Last week one Molly Griffard wrote an article called: “Get real: it’s a two party system.” Her argument can be summed up as such—don’t vote for Jesse Mortenson because he might make a difference. He might do real grassroots organizing, for change, not just for winning elections. He might actually use such organizing to pressure those at the capital to re-imagine what’s possible. He might give you an alternative to praying for a party without creativity, conscience, or confidence. He might actually do something other than delay the Republican Party’s stampede that continues to dramatically eliminate pivotal victories of the 60s and 70s. He might change the language surrounding issues to get results.

Why might we expect such things? Because Erin Murphy’s campaign is ceaselessly co-opting Jesse’s language to try to mask how their approaches are the difference between grassroots politics and party machinery. Because Molly Griffard was so worried about Jesse having a chance that she was compelled to write an article telling people how he doesn’t have a
chance.

Beyond this, Molly’s article is a clear and simple affirmation of everything wrong with our political system. From its focus on big money to spin, polling to mass media marketing, Molly affirms the insider crap that keeps us alienated from the political process and is getting us nowhere.

Of course this line of thought is nothing new. It is a trademark of unthinking liberals, who in their privilege make decisions—”pragmatically”—against the interests they supposedly represent. Such naïveté demonstrates a serious ethical failure.

Similar things have shown up in Macalester’s financial decisions: why worry about financial aid, we are cutting people who are not yet here. Why worry about exploding tuition costs, those who do not get in will not speak. Why worry about building an excessively expensive gym when our era of affluence is also a time of the most widespread poverty and stratification of wealth in the history of history?

I haven’t figured out how to deal with the question of privilege. I am working on it. I haven’t figured out how to deal with the question of actually making change. I am organizing for it.

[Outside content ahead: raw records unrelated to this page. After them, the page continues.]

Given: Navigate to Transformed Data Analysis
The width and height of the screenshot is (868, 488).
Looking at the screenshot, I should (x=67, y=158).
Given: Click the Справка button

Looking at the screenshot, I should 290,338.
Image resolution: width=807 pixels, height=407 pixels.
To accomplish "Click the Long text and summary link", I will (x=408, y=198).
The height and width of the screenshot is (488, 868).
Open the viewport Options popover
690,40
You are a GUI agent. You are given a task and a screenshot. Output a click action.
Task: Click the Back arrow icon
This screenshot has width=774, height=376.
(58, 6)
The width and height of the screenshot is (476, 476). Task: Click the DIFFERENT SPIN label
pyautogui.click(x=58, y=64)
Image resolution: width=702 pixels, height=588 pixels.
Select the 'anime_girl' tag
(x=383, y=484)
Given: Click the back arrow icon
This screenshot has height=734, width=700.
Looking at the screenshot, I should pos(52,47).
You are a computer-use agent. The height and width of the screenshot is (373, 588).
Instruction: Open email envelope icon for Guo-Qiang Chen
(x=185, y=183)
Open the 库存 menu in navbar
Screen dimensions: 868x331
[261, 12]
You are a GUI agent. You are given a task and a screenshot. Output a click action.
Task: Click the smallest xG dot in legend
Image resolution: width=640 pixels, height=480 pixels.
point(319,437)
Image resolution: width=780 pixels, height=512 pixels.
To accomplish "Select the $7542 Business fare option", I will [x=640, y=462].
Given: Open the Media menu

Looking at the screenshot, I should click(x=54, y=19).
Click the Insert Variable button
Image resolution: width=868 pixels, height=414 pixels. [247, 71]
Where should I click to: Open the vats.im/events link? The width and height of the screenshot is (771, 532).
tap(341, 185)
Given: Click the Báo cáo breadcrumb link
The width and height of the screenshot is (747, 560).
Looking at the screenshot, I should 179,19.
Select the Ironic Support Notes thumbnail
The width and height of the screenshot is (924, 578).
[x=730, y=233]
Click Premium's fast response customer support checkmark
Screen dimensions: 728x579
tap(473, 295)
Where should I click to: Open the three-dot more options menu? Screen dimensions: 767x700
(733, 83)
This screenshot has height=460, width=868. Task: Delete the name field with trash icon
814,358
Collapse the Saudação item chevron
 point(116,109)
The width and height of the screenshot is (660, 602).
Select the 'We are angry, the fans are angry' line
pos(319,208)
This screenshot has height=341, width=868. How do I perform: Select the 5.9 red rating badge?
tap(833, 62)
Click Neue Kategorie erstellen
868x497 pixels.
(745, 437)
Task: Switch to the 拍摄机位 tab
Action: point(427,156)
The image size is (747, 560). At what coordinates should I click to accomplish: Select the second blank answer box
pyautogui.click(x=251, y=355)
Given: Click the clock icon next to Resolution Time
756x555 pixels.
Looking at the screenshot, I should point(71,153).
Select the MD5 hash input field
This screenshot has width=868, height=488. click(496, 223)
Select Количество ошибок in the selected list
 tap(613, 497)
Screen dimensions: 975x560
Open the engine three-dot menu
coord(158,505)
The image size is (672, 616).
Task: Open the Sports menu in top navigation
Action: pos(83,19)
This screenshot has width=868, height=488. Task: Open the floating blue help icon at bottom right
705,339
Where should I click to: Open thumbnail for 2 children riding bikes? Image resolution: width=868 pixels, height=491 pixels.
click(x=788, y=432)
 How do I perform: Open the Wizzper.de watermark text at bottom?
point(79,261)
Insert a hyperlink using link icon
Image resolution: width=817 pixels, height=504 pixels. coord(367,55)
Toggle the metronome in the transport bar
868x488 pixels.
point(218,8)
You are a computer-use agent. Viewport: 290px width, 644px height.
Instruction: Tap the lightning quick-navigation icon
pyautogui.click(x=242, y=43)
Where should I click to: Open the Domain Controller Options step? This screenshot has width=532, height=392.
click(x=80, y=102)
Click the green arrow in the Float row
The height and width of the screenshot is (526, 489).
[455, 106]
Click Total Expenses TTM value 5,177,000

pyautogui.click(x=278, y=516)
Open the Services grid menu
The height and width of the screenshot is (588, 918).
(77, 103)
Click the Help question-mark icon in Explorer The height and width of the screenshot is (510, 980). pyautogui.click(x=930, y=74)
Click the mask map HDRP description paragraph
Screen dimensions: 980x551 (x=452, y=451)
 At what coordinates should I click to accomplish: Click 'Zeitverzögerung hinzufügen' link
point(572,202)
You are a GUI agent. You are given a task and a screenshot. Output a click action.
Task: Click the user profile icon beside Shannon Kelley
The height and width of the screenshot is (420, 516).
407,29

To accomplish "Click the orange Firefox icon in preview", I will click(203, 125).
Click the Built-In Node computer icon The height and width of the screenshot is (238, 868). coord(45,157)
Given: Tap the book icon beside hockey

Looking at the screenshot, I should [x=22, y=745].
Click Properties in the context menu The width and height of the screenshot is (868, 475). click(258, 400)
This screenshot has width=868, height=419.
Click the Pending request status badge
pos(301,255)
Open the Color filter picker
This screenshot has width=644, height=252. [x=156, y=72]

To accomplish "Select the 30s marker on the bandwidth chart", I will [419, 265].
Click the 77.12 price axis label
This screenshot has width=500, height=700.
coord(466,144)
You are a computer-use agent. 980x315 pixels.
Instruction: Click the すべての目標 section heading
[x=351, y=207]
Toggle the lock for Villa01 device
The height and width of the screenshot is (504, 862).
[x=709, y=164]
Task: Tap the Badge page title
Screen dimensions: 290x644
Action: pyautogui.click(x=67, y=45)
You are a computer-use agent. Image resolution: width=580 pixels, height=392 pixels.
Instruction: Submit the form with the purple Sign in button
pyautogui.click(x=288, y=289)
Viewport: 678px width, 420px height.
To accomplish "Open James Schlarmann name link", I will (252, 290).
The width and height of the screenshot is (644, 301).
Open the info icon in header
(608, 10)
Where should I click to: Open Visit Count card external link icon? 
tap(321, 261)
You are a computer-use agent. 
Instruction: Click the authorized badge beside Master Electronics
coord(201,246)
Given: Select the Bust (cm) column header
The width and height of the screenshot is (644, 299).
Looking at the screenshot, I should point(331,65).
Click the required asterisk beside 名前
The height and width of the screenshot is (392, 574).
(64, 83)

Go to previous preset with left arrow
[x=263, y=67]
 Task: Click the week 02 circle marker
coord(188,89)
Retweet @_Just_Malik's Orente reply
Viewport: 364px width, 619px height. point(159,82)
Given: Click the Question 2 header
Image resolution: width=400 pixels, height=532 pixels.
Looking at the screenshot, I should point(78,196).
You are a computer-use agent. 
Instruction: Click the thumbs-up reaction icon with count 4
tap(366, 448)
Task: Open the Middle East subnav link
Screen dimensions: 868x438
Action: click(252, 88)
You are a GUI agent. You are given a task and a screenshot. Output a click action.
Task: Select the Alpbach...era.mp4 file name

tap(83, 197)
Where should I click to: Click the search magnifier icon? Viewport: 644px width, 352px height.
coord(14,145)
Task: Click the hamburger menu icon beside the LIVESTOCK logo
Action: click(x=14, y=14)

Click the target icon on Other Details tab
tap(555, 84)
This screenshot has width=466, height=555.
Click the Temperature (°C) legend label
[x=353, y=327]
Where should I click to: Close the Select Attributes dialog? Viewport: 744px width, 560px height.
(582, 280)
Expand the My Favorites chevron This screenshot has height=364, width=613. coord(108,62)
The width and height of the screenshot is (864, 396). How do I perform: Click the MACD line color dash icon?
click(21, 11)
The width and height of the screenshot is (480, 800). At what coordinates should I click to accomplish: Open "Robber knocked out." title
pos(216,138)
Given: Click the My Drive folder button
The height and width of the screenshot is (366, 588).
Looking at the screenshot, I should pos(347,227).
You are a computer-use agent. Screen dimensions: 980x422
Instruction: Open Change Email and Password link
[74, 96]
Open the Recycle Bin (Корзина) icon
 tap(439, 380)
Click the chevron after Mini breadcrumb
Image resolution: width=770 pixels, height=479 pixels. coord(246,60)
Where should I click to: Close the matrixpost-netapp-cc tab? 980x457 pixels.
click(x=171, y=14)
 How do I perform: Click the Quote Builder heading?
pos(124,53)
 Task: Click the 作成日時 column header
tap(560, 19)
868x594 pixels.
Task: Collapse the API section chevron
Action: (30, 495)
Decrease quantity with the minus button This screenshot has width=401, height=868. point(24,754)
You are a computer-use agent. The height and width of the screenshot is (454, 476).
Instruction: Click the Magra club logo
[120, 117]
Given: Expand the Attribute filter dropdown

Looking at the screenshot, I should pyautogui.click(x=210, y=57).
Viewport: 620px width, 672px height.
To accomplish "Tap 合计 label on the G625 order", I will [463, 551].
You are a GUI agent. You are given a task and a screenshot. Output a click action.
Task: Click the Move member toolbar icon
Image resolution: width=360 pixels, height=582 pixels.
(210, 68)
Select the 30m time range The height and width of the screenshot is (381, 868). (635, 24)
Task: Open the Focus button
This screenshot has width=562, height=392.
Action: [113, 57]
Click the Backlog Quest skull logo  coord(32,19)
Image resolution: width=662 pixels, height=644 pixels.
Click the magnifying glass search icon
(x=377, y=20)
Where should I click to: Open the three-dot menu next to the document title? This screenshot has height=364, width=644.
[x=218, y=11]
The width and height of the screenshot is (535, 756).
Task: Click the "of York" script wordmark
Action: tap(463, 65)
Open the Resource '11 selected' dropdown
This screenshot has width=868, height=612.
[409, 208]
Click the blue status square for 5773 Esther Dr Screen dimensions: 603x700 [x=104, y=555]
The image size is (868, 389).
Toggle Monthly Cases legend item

I haven’t figured out how to transform the intensely disruptive and peaceful tactics initiated by Gandhi into a series of successful actions in the present day.

But I am not foolish enough to believe that no one will find answers to these questions, and am not cynical enough to believe that enacting change is hopeless.

Nor am I gullible enough to believe that electing people on the principals of big money, vacuity, and cowardice will improve our world.